An Untraditional Method to Using Porcelain Casting Slip
When I use porcelain casting slip, instead of pouring it into a plaster mold, I pour it onto a plaster slab. Once the slip has set and I can touch it without getting it on my hands, I cut around the edges using a scalpel and lift it off. I will then cut, fold, and shape the casting slip into whichever form I desire.
This is what it looks like when I pour slip onto plaster. I usually wait until the shine fades before I start to lift it off the plaster and manipulate it. These are the two casting slip recipes I use depending on the temperature I would like to fire to.
OM 4 ball clay ……10lbs
G200 Feldspar …….5lbs
Neph Sy ………………5lbs
Flint (Silica) …….7.4 lbs
The total 5 gallon batch is 17025 grams with 2 gallons of water and 68 grams of Darvan.
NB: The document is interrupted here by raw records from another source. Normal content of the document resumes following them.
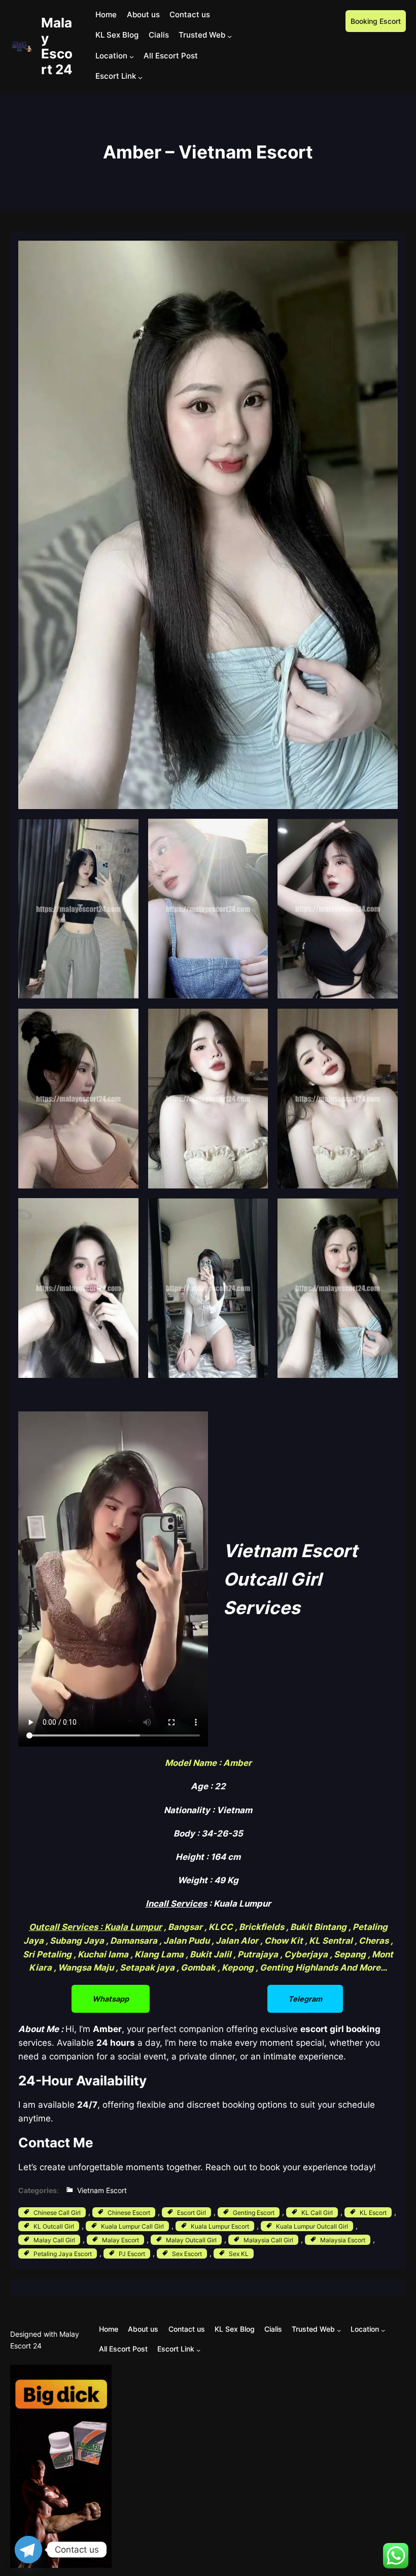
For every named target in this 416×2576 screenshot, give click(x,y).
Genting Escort (253, 2212)
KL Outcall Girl (53, 2226)
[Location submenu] (131, 56)
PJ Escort (132, 2254)
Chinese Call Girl (57, 2212)
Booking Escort (376, 21)
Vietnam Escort (102, 2190)
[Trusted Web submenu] (229, 36)
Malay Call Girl (54, 2240)
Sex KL (239, 2254)
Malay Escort (120, 2240)
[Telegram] (28, 2549)
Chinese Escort (129, 2212)
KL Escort (373, 2212)
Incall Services (176, 1903)
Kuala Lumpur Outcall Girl (312, 2226)
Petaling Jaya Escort (62, 2254)
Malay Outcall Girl (191, 2240)
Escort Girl (191, 2212)
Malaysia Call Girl (268, 2240)
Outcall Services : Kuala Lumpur (95, 1927)
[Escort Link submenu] (140, 77)
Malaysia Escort (342, 2240)
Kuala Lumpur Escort (220, 2226)
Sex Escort (187, 2254)
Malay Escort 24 (57, 46)
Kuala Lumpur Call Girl (132, 2226)
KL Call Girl (317, 2212)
Begin with 2 gallons of water and add 43 grams of Darvan. Add the dry materials in order and blunge in between each material. When the mixture gets too thick add more Darvan. Add about 5-10 grams until the total Darvan is 68 grams. Weigh 50 mL in a syringe, it should weigh between 80-90 grams. If its too heavy add more water and re-weigh.
EPK …………………625 grams
Tile 6 ……………….625 grams
OM4 ball clay ….1250 grams
Flint ……………….1250 grams
Custer Feldspar …625 grams
Minspar ……………625 grams
The total batch is 5000 grams. Add water to the consistency desired.
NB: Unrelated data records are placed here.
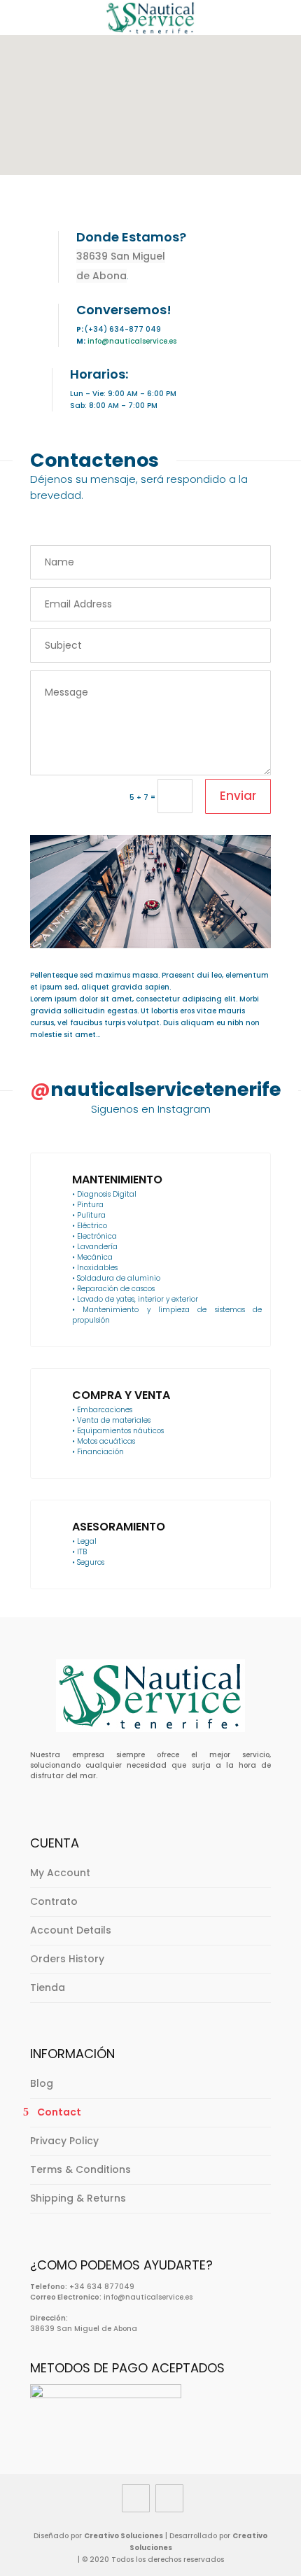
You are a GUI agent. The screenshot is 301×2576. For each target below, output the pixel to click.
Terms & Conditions (80, 2169)
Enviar (238, 795)
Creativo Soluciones (123, 2536)
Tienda (47, 1987)
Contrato (54, 1901)
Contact (59, 2112)
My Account (60, 1873)
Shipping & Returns (78, 2198)
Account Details (70, 1930)
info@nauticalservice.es (132, 341)
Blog (41, 2083)
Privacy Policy (64, 2141)
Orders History (67, 1959)
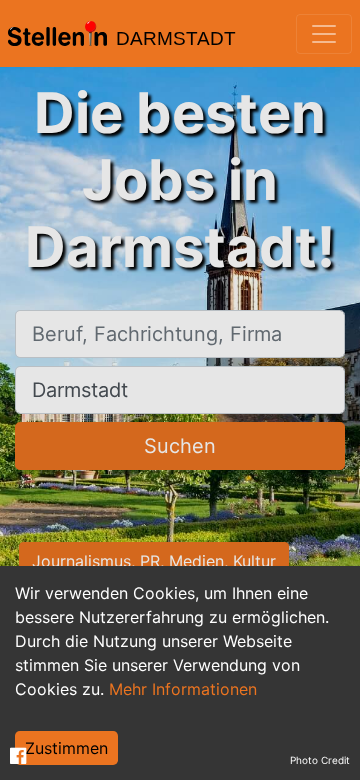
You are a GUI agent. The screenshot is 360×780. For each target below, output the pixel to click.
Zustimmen (66, 748)
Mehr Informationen (183, 689)
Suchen (180, 446)
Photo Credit (320, 760)
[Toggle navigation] (324, 34)
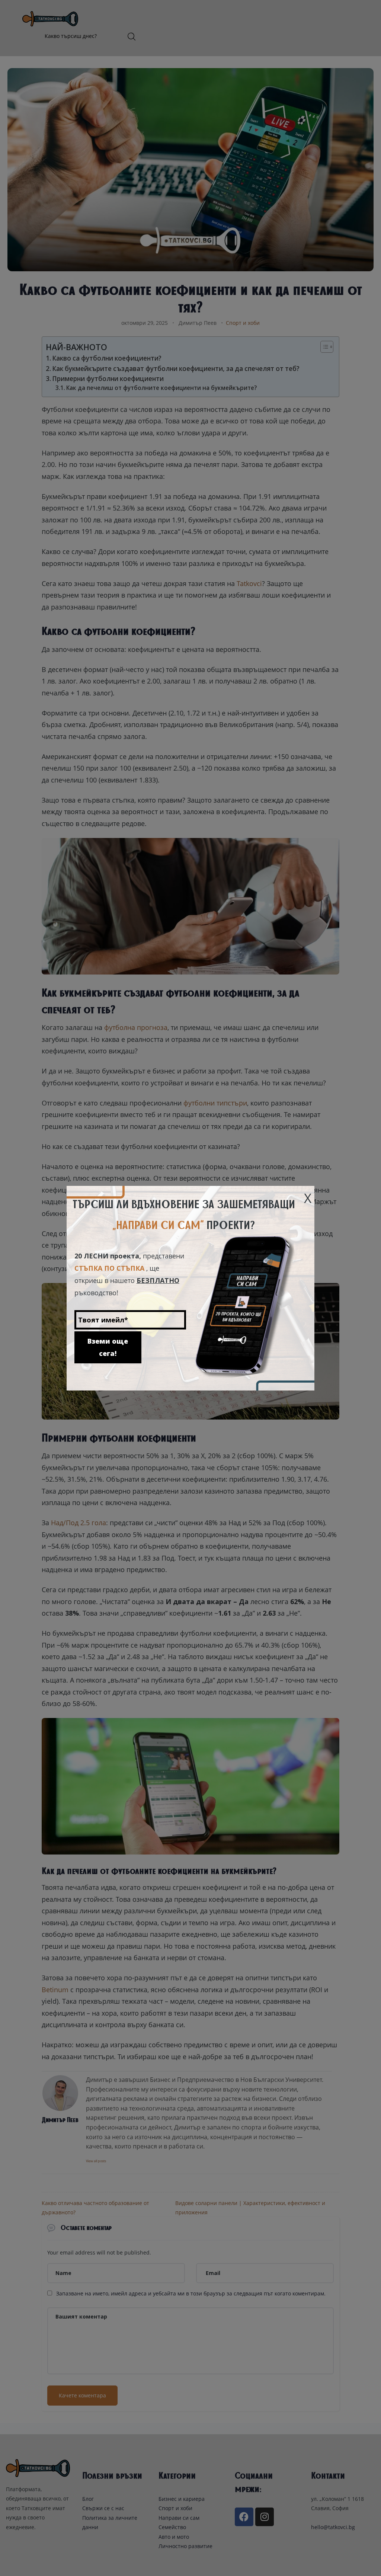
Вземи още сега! (107, 1347)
When Adding Other Materials…..
Sometimes I like to add other materials in or on the casting slip depending on what I am making. I have tried mason stain, under glaze pencils, glue, ink transfers, floor polish, watercolor paints, food coloring, and sharpie markers. This is what I have discovered….
Combining Mason Stain with Porcelain Casting Slip
When adding mason stain to porcelain casting slip, you first want to test the amount of stain to the amount of slip. To figure out the color I want I start with 59 grams of slip/3.5 grams of stain. I usually go .5 grams higher and lower as well using the same amount of slip to get more of a variety of colors. Don’t forget to label each one with the amounts you use.
Applying Transfers onto Fired Porcelain
Wintergreen transfers onto fired porcelain works great but don’t forget to flip the image before you print or make copies on a xerox copier! That’s a very important step. Next, put the wintergreen oil on the back of what you would like to transfer and place it onto the fired porcelain. Then scratch the paper using a tool with a hard, dull tip like a pencil. Lift a little corner of the paper up to check if your image is there before lifting the whole thing just incase you need to do some more scratching.
Once the wintergreen transfers are on the porcelain, it is very hard to get it off, unlike sharpie marker. Sharpie can almost disappear with denatured alcohol if the timing is right.
The materials I used for this image is mason stain, wintergreen transfers (the lighter text) and sharpie.
Here’s a link to see what the bottle that I get looks like. http://www.rainbowblossom.com/blog/2014/11/12/potpourri-how-to
Adding Other Color Besides Mason Stain….
If you are not planning on firing the porcelain but still want it to be a certain color, try watercolor or food coloring. The slip can still be a true color but watercolor and food coloring are much cheaper so you can have more room to experiment.
Looking For A Binder?
Glue and floor polish can be great binders. Floor polish works really well as a binder with dry materials when you are not planning on firing. Depending on how much floor polish you add the consistency can go from clay-like to slip-like. Also, the more floor polish that is used the more glossy it will look when it dries.
Each of these pieces I used floor polish to add texture. You can see the range I got from adding different amounts of floor polish.
I use glue when I already have the slip made and plan to fire the object. These paper clips were made with casting slip, Elmer’s glue, and string. After they were fired, the string would burn out and I would be left with a very fragile and hollow paper clip.